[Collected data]
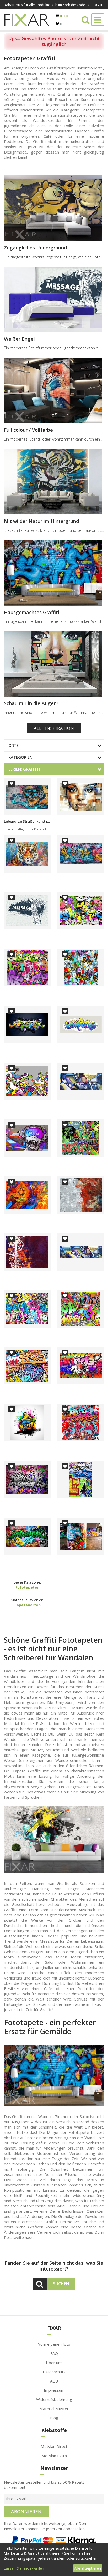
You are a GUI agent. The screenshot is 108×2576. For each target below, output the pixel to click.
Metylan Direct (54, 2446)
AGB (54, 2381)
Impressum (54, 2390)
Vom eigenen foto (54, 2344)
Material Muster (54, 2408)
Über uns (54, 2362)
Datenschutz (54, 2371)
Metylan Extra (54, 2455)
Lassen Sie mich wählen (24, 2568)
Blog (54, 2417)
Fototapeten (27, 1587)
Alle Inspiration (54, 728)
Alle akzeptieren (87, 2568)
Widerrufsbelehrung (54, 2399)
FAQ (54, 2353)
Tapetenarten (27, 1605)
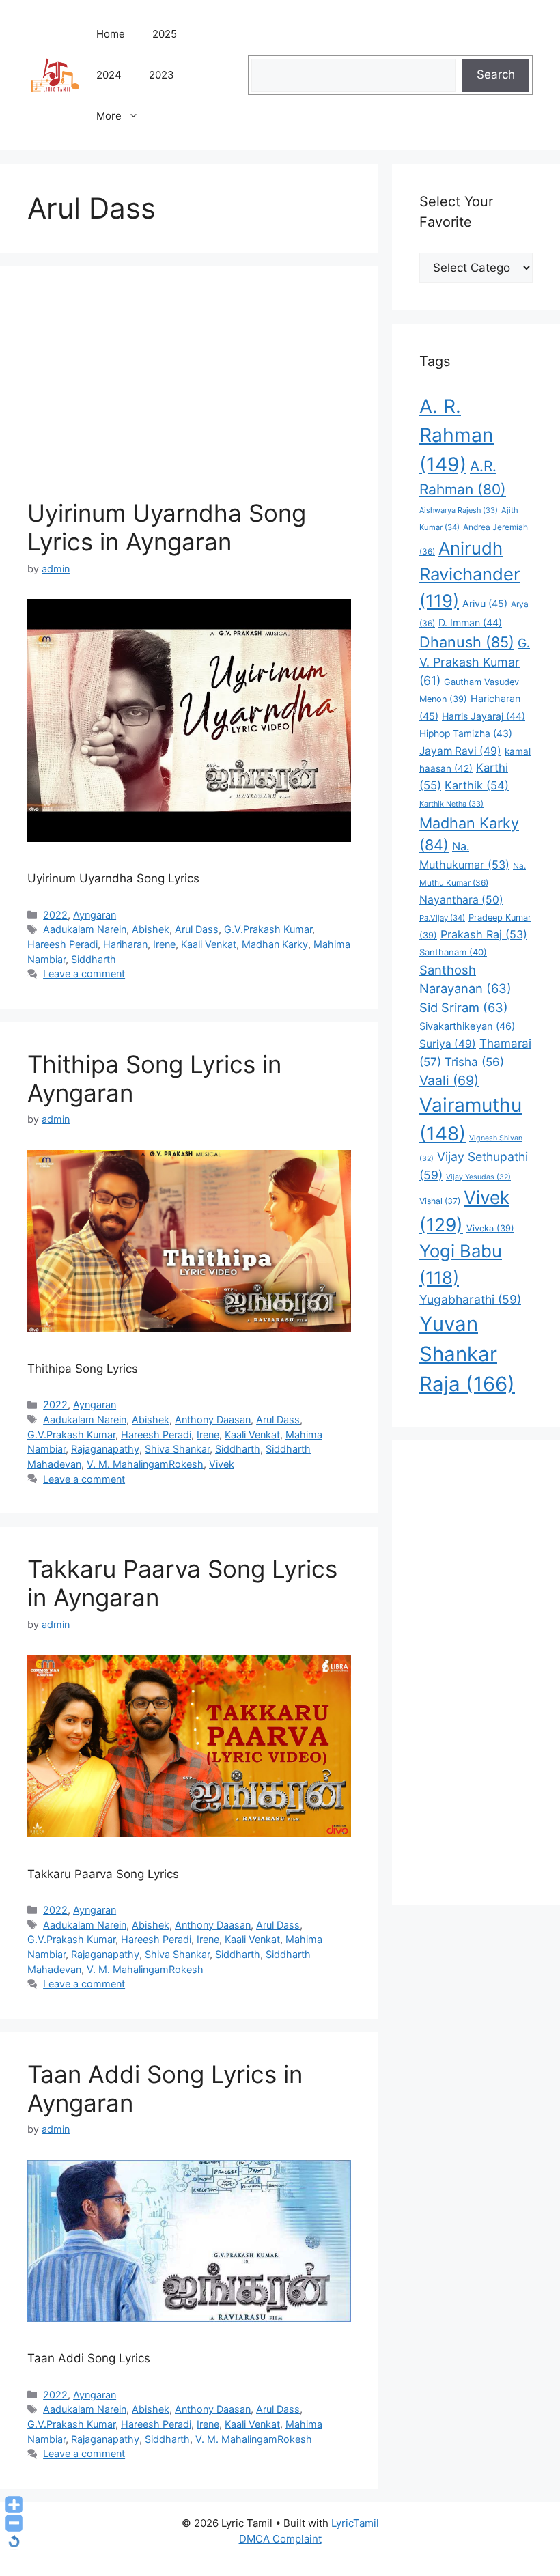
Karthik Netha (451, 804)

◆ Requirement ◆
Pictures stay out. Repeat only the lines from the beginning of the data through the line that has "Lassen Sie mich wählen (24, 2568)".

◆ Written answer ◆
You are a GUI agent. The screenshot is 108×2576. For each target below, output the pixel to click.
Metylan Direct (54, 2446)
AGB (54, 2381)
Impressum (54, 2390)
Vom eigenen foto (54, 2344)
Material Muster (54, 2408)
Über uns (54, 2362)
Datenschutz (54, 2371)
Metylan Extra (54, 2455)
Lassen Sie mich wählen (24, 2568)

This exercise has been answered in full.